Lula perde 1 milhão de seguidores e enfrenta rejeição recorde nas redes sociais

Lula perde 1 milhão de seguidores e enfrenta rejeição recorde nas redes sociais

A crise do governo Lula extrapolou os limites da política institucional e agora ganha força também nas redes sociais. De acordo com levantamento da consultoria Ativaweb, o presidente Luiz Inácio Lula da Silva perdeu cerca de 1 milhão de seguidores no Instagram e no Facebook nos últimos seis meses — reflexo direto de escândalos e más decisões que minaram a confiança digital no petista.
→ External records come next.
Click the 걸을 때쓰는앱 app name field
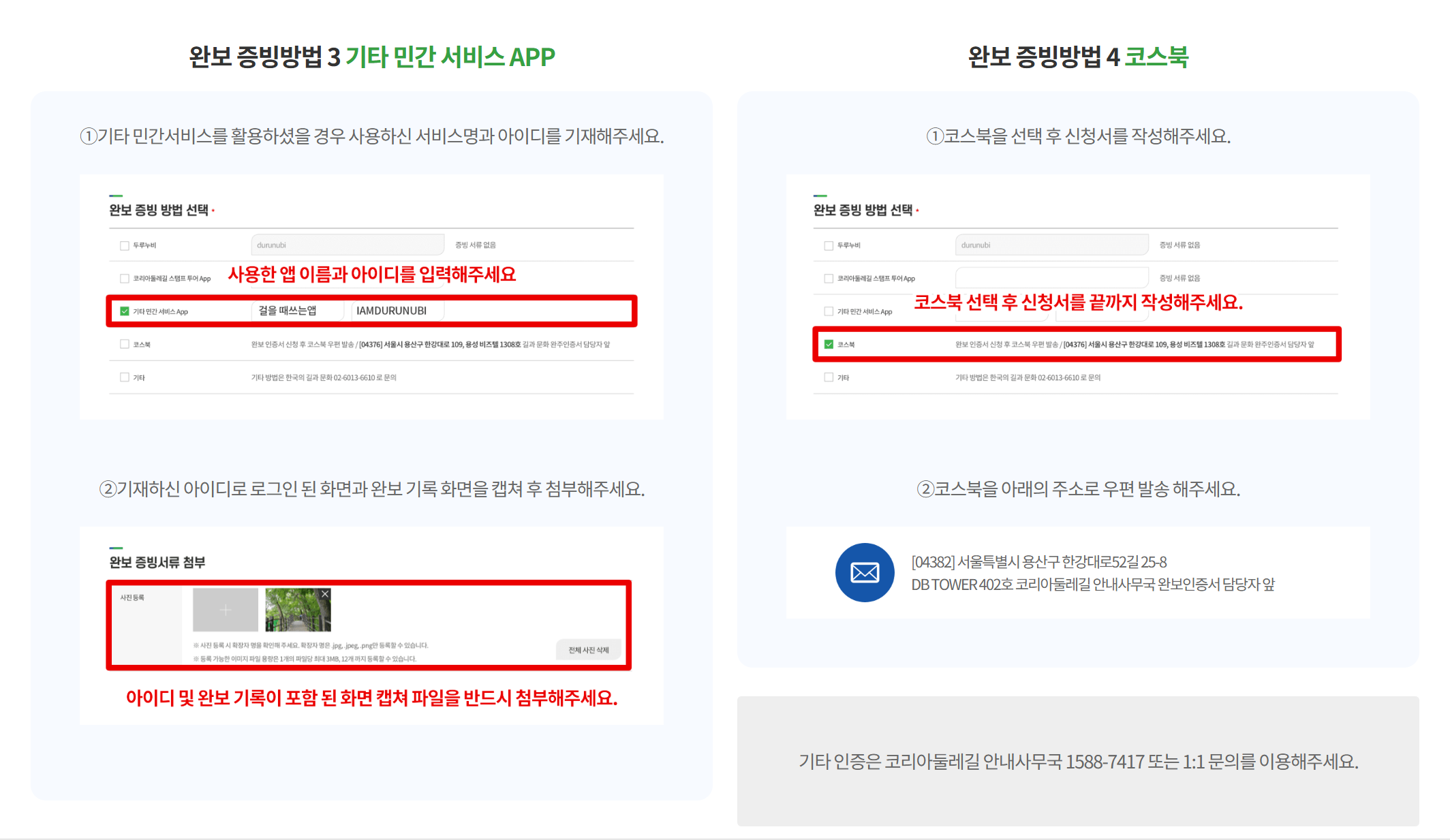Viewport: 1450px width, 840px height. [298, 311]
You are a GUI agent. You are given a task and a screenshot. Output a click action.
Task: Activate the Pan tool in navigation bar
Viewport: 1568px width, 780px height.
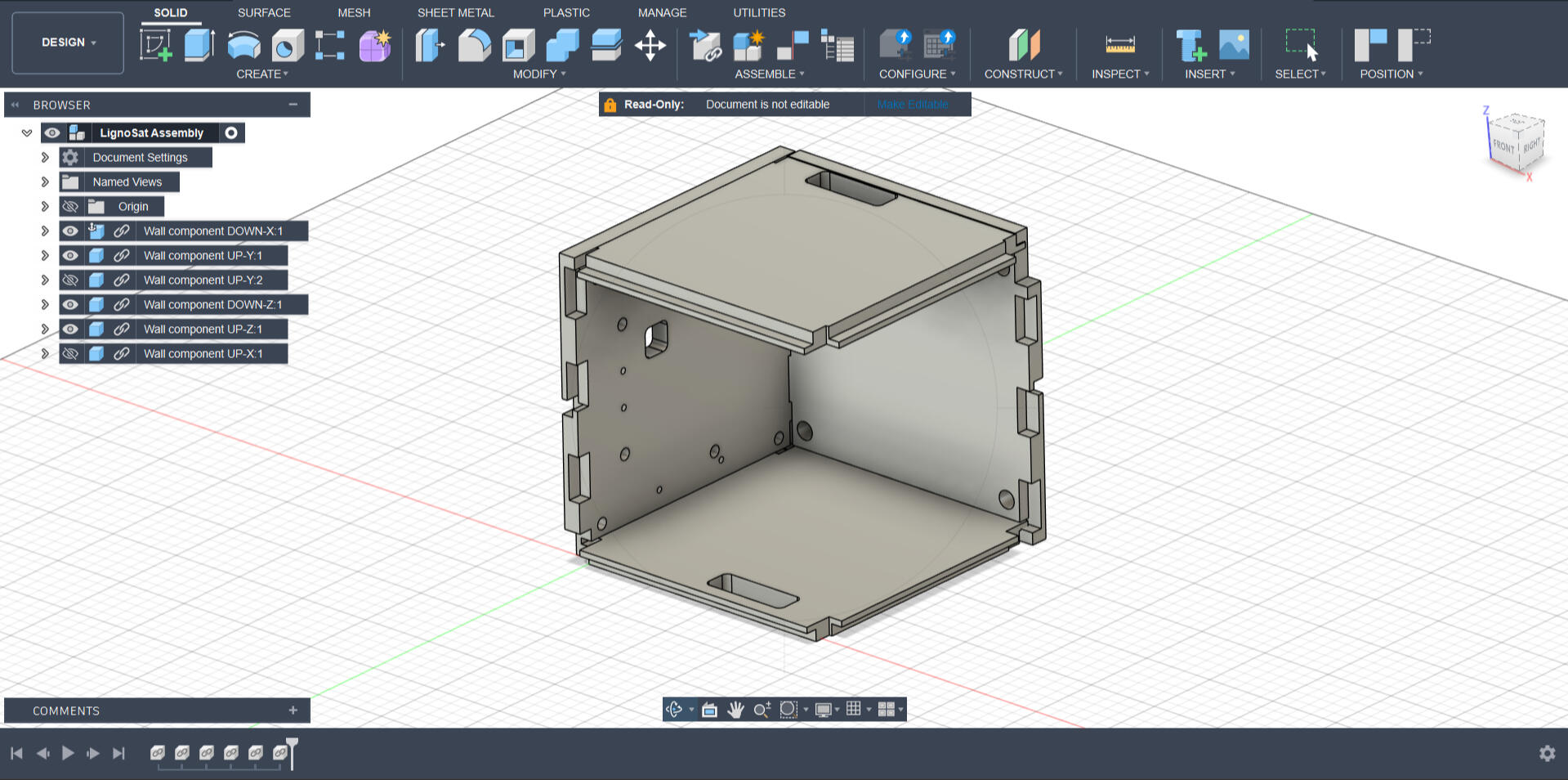coord(735,710)
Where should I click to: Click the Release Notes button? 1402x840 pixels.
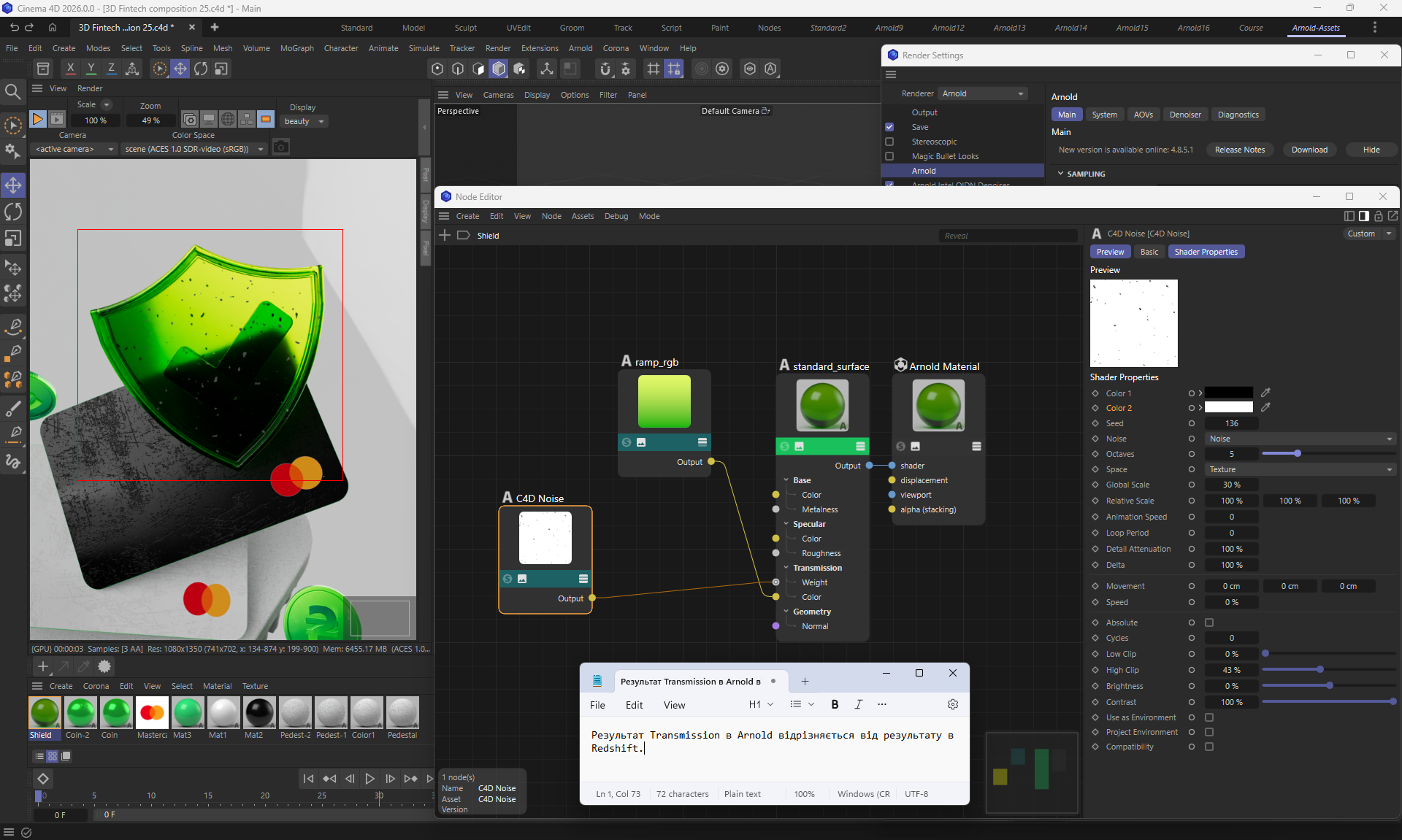[x=1239, y=150]
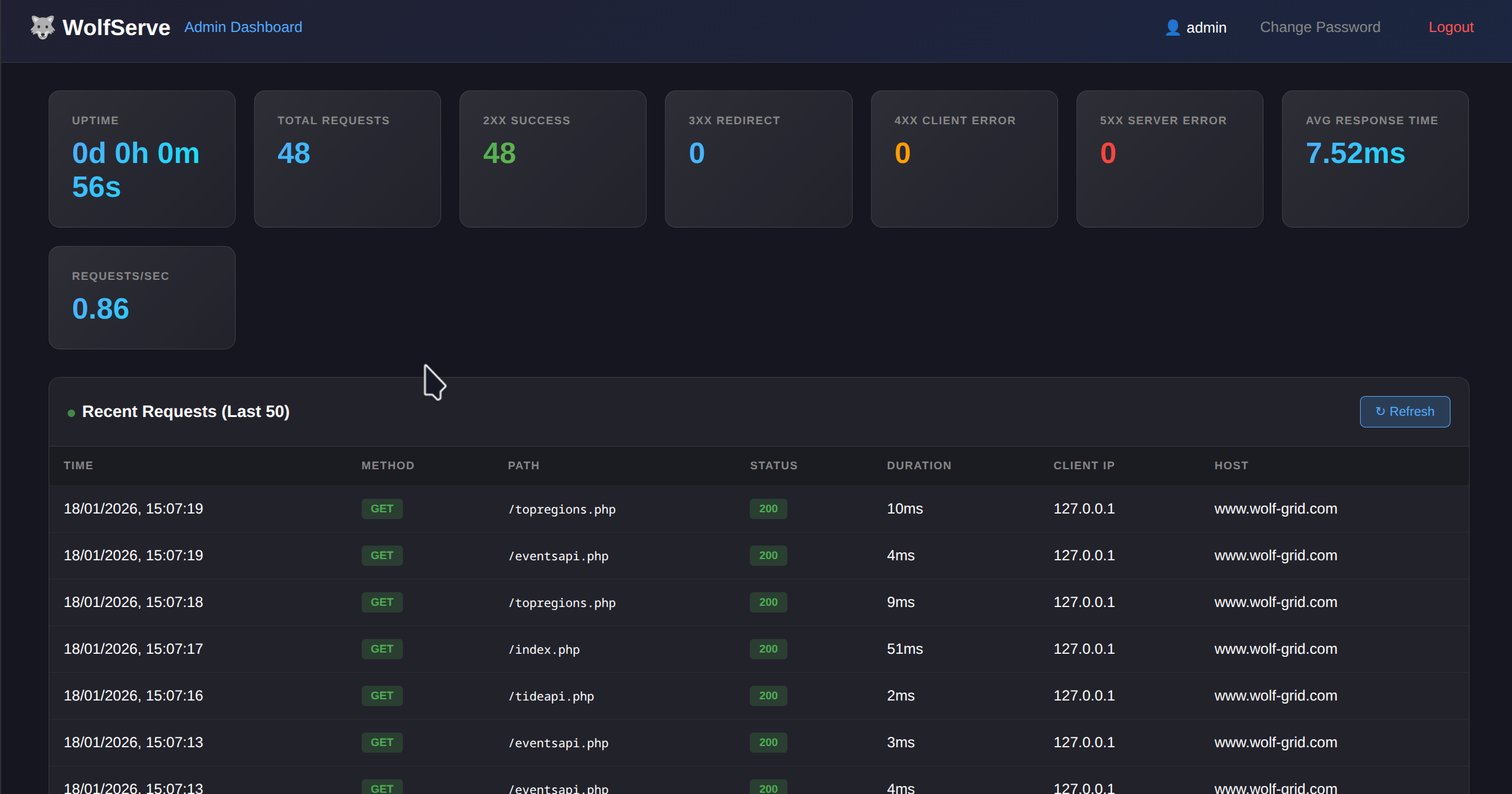Click the WolfServe wolf logo icon
This screenshot has height=794, width=1512.
pyautogui.click(x=42, y=28)
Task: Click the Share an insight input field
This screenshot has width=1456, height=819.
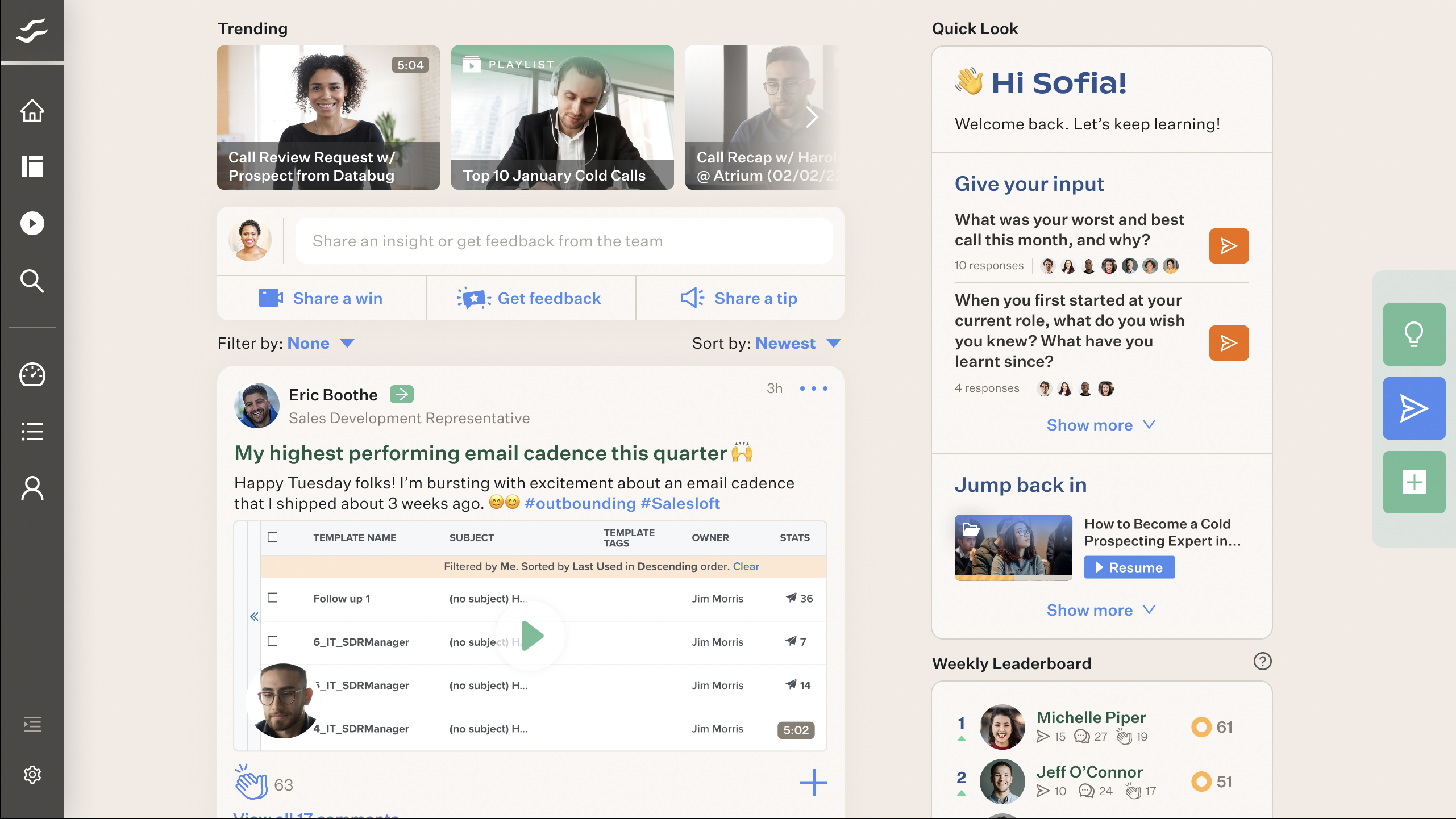Action: tap(563, 240)

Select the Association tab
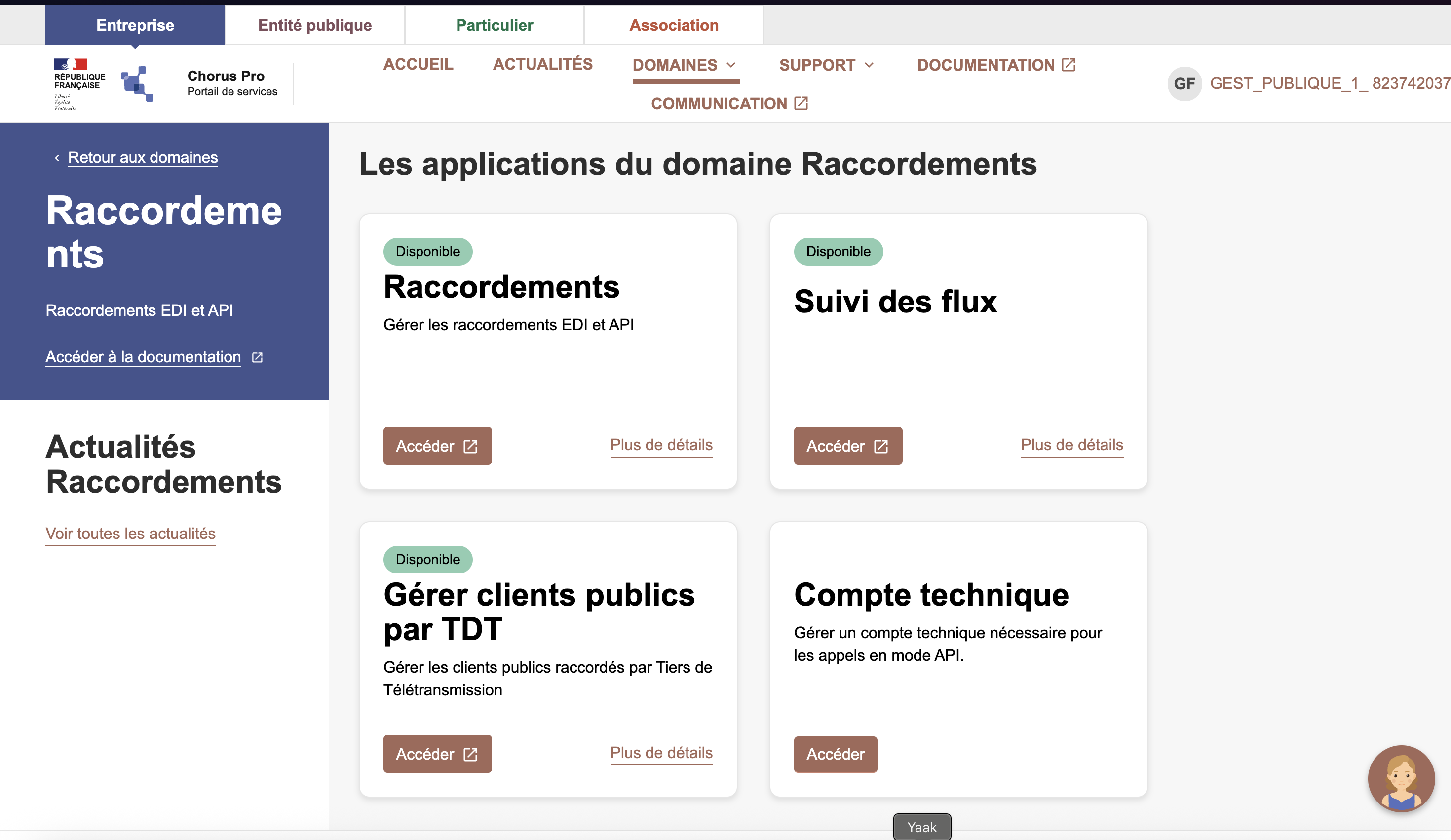coord(673,25)
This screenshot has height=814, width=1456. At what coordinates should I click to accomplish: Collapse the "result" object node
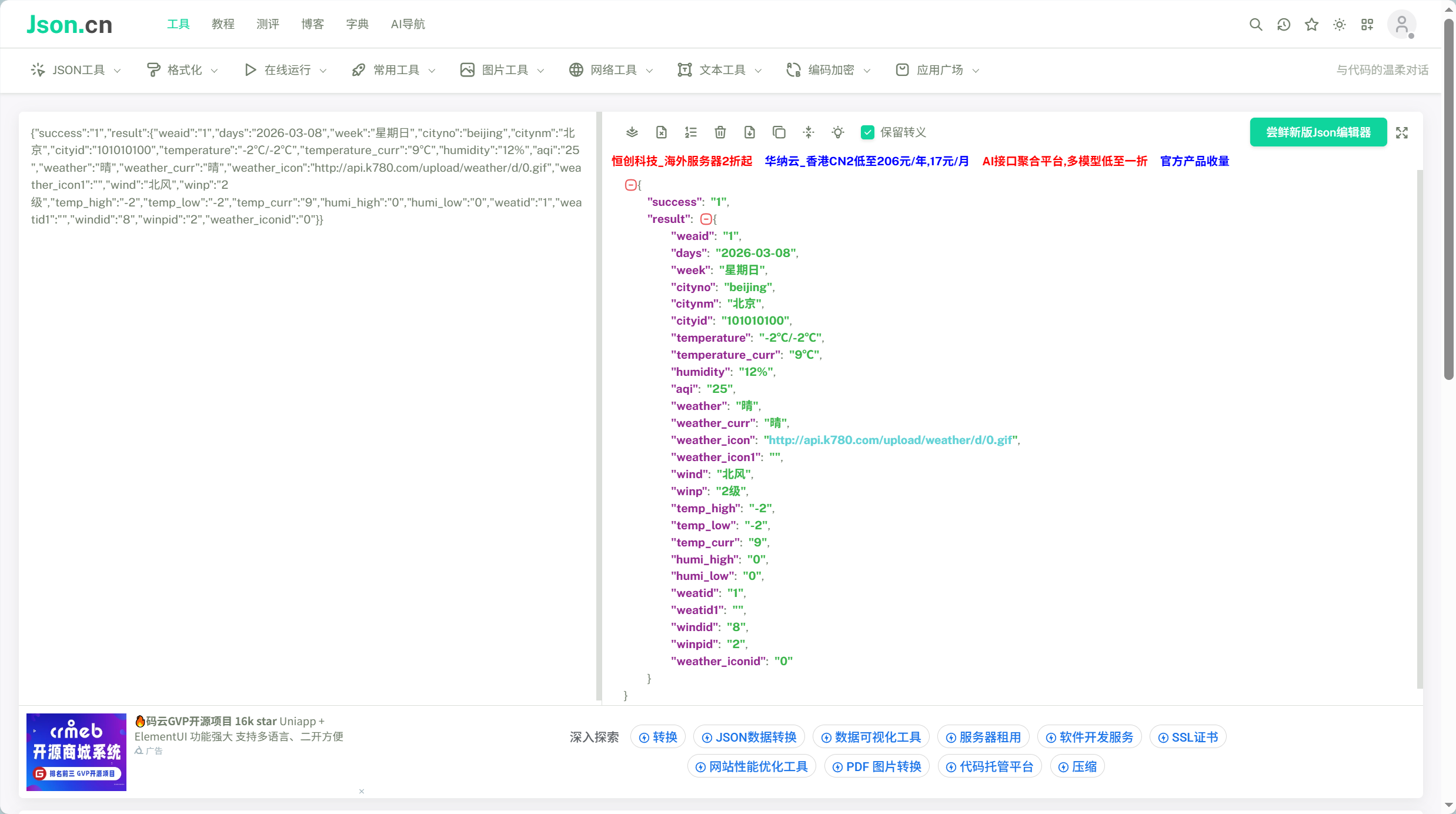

Entre os principais fatores da queda estão os descontos fraudulentos no INSS, revelados por operação da Polícia Federal, e o recuo mal conduzido no aumento do IOF, ambos eventos que geraram picos históricos de rejeição nas redes. Em abril, após a revelação do esquema do INSS, Lula perdeu 240 mil seguidores em um único mês e foi alvo de 2,88 milhões de menções em 24 horas — 79% delas com teor negativo, associando seu governo a termos como “roubo” e “omissão”.

A situação se agravou em maio com o desgaste provocado por declarações da primeira-dama Janja da Silva, cuja fala criticando o TikTok diante do presidente chinês Xi Jinping gerou rejeição em 73% das publicações analisadas nas redes. Outra fala polêmica, defendendo a regulação das redes sociais com base no modelo chinês, também repercutiu mal. O próprio Partido dos Trabalhadores precisou lançar uma campanha de apoio (#EstouComJanja) para conter a onda negativa.

Atualmente, Lula soma 13,3 milhões de seguidores no Instagram e 5,6 milhões no Facebook, mas o recuo de 1 milhão representa uma queda de aproximadamente 5% em sua base total. Para analistas, o fenômeno revela não só um desgaste de imagem, mas também o enfraquecimento da conexão emocional que Lula mantinha com parte significativa de seu eleitorado digital — inclusive em redutos historicamente petistas, como o Nordeste, onde as menções negativas lideraram com 28,4%.

O desgaste nas redes agora se junta às crescentes taxas de reprovação nas pesquisas e fortalece narrativas da oposição: a de que o governo voltou a ser marcado por escândalos de corrupção e aumento de impostos — temas que mexem com o bolso e a memória do eleitorado.